Las infecciones vaginales son una de las condiciones ginecológicas más comunes: se estima que el 75 % de las mujeres las padece al menos una vez en la vida. Entre ellas destacan la candidiasis, causada por el hongo Candida albicans, y la vaginosis bacteriana, originada por un desequilibrio en el pH vaginal. Ambas afectan de manera frecuente a mujeres entre los 15 y 44 años, y se calcula que hasta el 50 % de las mujeres de 25 años ha tenido al menos un episodio de candidiasis.
Más allá del impacto físico, estas afecciones tienen un profundo efecto psicosocial: el 42 % de las mujeres diagnosticadas ha experimentado ansiedad o depresión.
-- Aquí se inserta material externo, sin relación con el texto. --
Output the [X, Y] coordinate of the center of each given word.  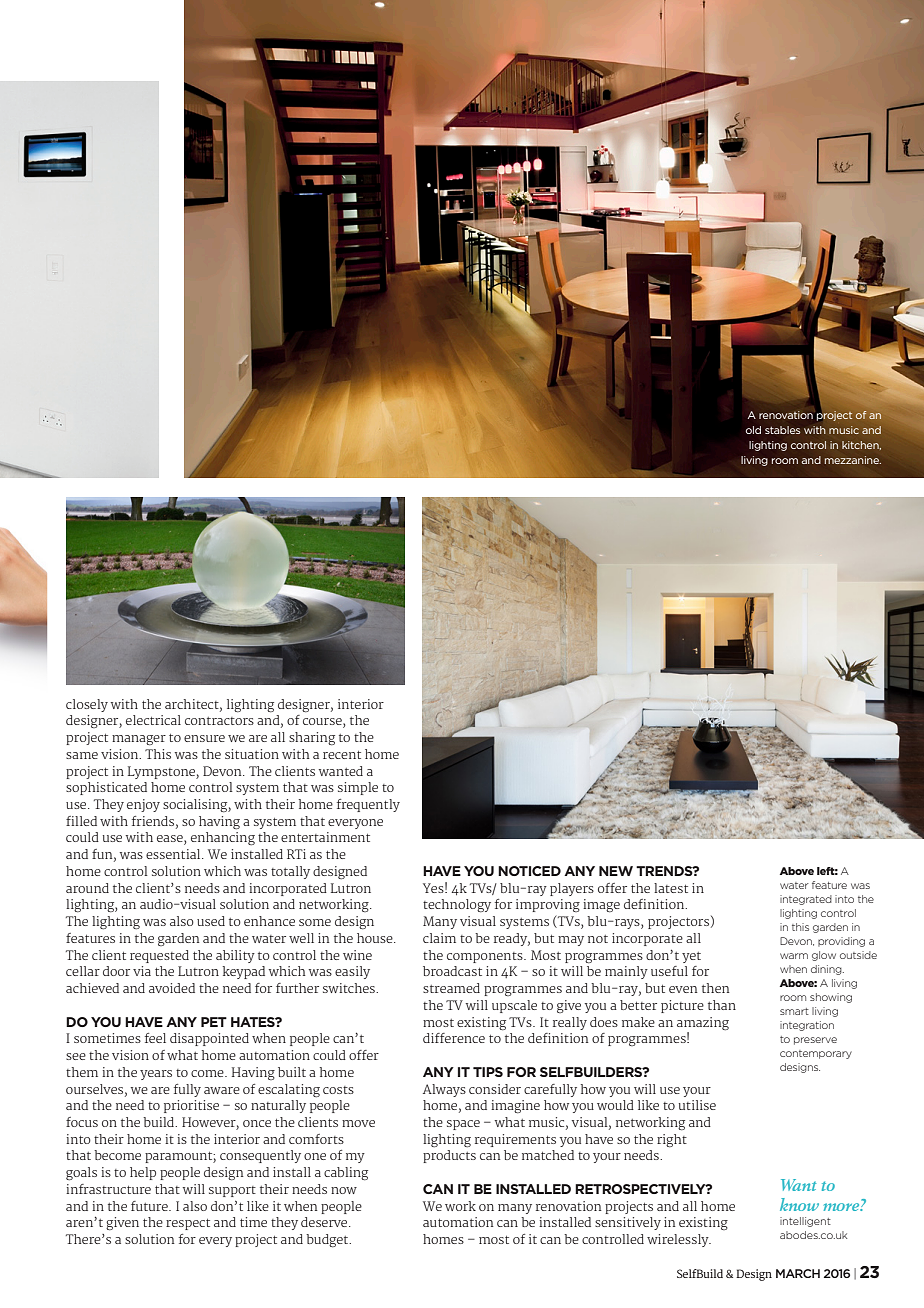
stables [783, 430]
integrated [806, 900]
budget [328, 1240]
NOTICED [529, 871]
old [753, 430]
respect [188, 1224]
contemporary [816, 1054]
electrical [153, 720]
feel [155, 1038]
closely [87, 705]
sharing [312, 738]
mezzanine [853, 460]
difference [454, 1038]
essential [174, 854]
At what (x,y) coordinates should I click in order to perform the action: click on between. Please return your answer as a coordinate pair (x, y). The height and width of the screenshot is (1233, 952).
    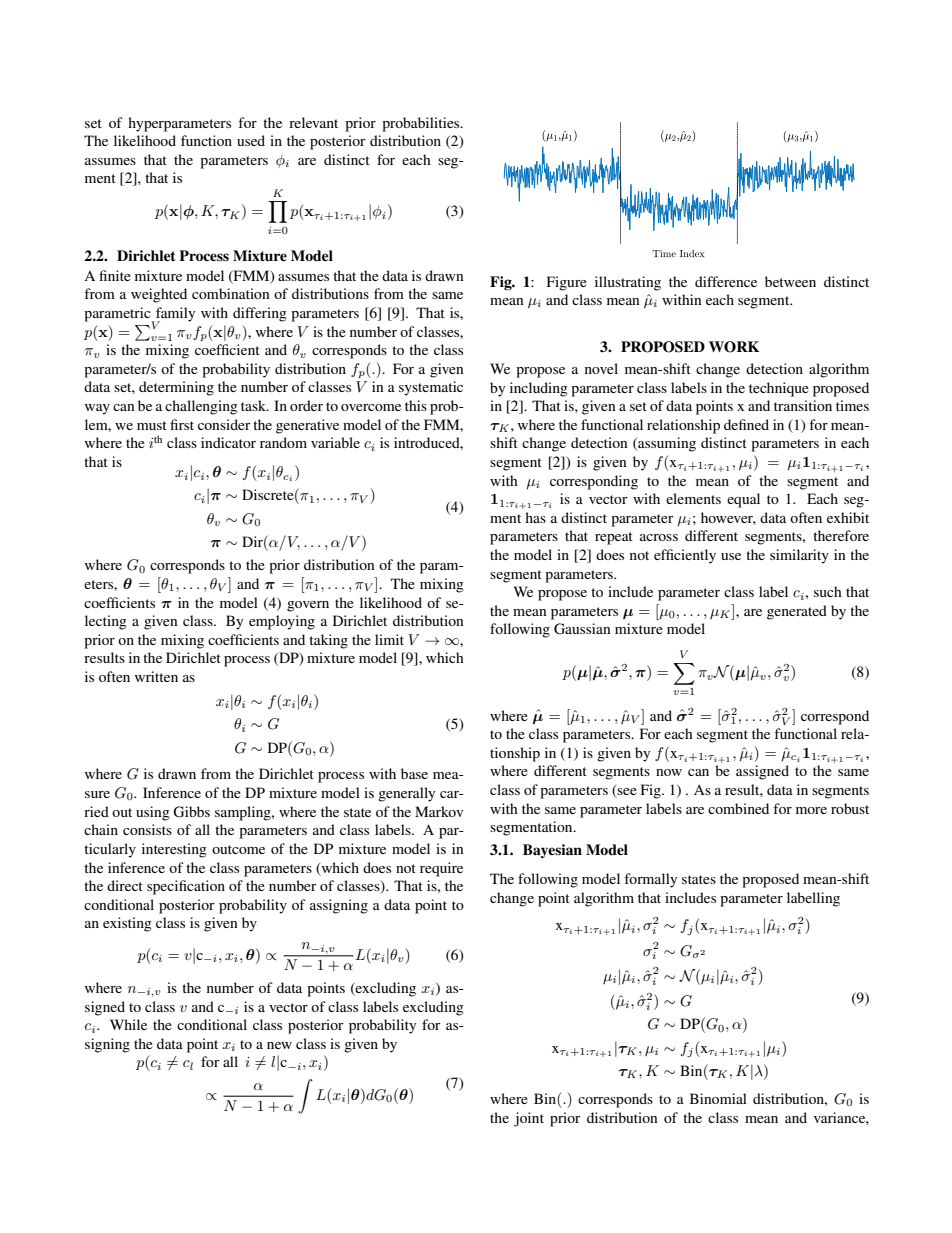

Los tabúes en torno a la salud íntima femenina perpetúan el silencio, dificultan el diagnóstico oportuno y fomentan prácticas riesgosas como la automedicación o el uso de remedios caseros sin evidencia científica.


Un llamado a la educación y la atención temprana
Profamilia y Bayer resaltan la necesidad de romper el estigma en torno a la salud vaginal mediante información clara y acompañamiento profesional. “Hablar abiertamente de estas infecciones es fundamental para evitar complicaciones y garantizar el bienestar integral de las mujeres”, señalan voceros de ambas entidades.
Cuando la flora vaginal se altera y disminuyen los lactobacilos —bacterias benéficas que protegen el equilibrio íntimo—, se incrementa la presencia de microorganismos como hongos y bacterias que pueden desencadenar infecciones. Identificar los síntomas, como flujo anormal, picazón o mal olor, y buscar atención médica temprana permite un tratamiento eficaz y seguro.
Educación para la salud íntima
Las campañas impulsadas por Profamilia y Bayer buscan que más mujeres reconozcan la importancia de realizar controles ginecológicos regulares, evitar la automedicación y priorizar la información confiable. Además, se promueve la conversación abierta sobre la salud vaginal como un componente esencial del bienestar físico y emocional.